Stenhouse told SiriusXM NASCAR Radio on Wednesday that he was “confused” by Truex’s assertion and wondered if Truex thought that “lapped cars have dirtier air coming off the car (than those on the lead lap).”

Truex was upset with Stenhouse after the race, saying Stenhouse should have gotten out of the way sooner. 

“(Stenhouse) rode there in front of us forever and ever, running the bottom,” Truex said after the race. “I kept telling him I needed the bottom, and these cars are just so bad in dirty air that he was holding me up really bad.”

Of lapped cars, Truex said: “They just have no respect for the leaders running for the win. It’s completely uncalled for, ridiculous. It’s a shame.”
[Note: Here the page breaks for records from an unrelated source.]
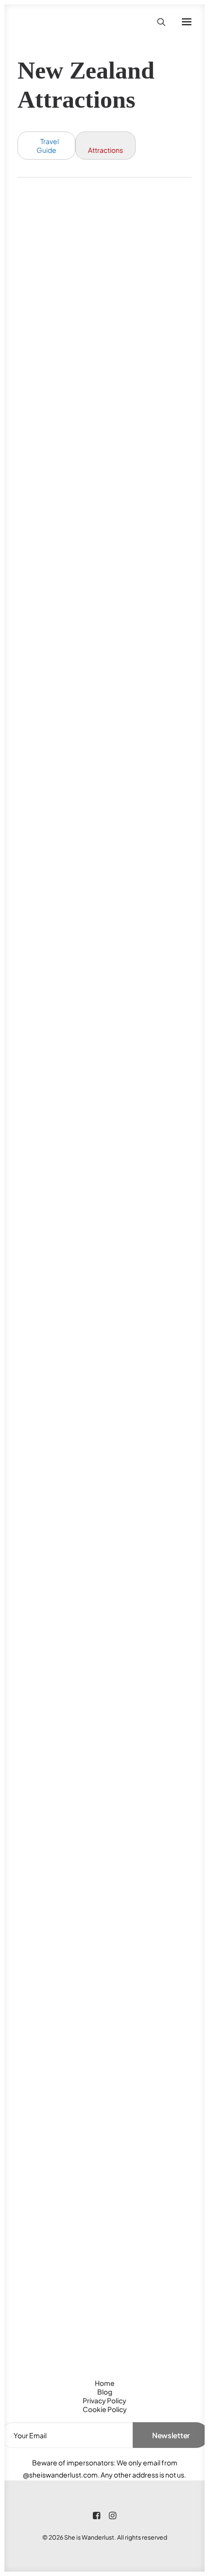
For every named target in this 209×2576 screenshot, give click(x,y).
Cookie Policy (105, 2409)
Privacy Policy (104, 2400)
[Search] (157, 21)
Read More (50, 418)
Stenhouse didn’t see things that way, telling Claire B. Lang on “Dialed In” on Wednesday:

“To me I didn’t feel like we really held him off. If he was that fast, then he could have closed up to us. If leaders get within five car lengths of me, I let them go. Mike Herman Jr., my spotter, was updating me how far back (Truex) was. We were racing to try to get back on the lead lap.

“I felt like there at a moment we were going to be able to catch (Brad Keselowski, who led the final 33 laps to win). We were running faster lap times than he was. So, we were thinking, ‘hey, let’s just old school get our lap back (by passing the leader) and see how it falls.’

“But also (Keselowski) was catching (Chase Elliott) and was going to put him a lap down, and we wanted to make sure that if (Elliott) got lapped that we could get by him as quick as possible in case the caution came out and we could get the lucky dog that way as well.

“The way I see it, if Truex is fast enough and that much faster than me, then he could have caught us. If he would have caught us and got to within five car lengths, I would have let him go. He didn’t have any problem getting within five car lengths of (Keselowski).

“He talks about dirty air and things like that. I don’t know if he thinks that lapped cars have dirtier air coming off the car. Kind of confused me. Brad Keselowski, he restarted behind me, actually nose to tail with Truex and he passed us on the outside.

“Generally, when I have a faster car, I just drive around the lapped cars that I’m lapping. It’s one of those things that I felt like me and my spotter and our team did the right thing for what we had going on.

“Once I slipped up a little bit, Truex closed within five car lengths and I pulled almost on the apron on the back straightaway to give him whatever lane he wanted and slowed up for him. That’s the way I play it. When the leaders get to me, I give them a lane one way or the other when they get close, but he wasn’t close enough to just give up our whole lap or the positions I was racing for either.”

Issues began when there was a caution during a green-flag pit cycle for Ryan Preece running into the back of B.J. McLeod’s car on pit road. McLeod’s car spun, injuring a member of Chris Buescher’s pit crew.

Joey Logano and Kurt Busch were the only cars on the lead lap that hadn’t pitted. They restarted on the front row. Per the NASCAR Rule Book, cars one or more laps down restart next.

That put Stenhouse, a lap down, inside of the second row with Jimmie Johnson to his outside. The third row had Bubba Wallace on the inside and Ty Dillon. Both were two laps down.

Keselowski, who received the free pass, was positioned on the inside of the fourth row for the restart, ahead of cars that had pitted and did the wave around. Truex restarted on the inside of the fifth row, directly behind Keselowski.

Keselowski maneuvered by the four lapped cars ahead of him quickly after the restart. Truex did not.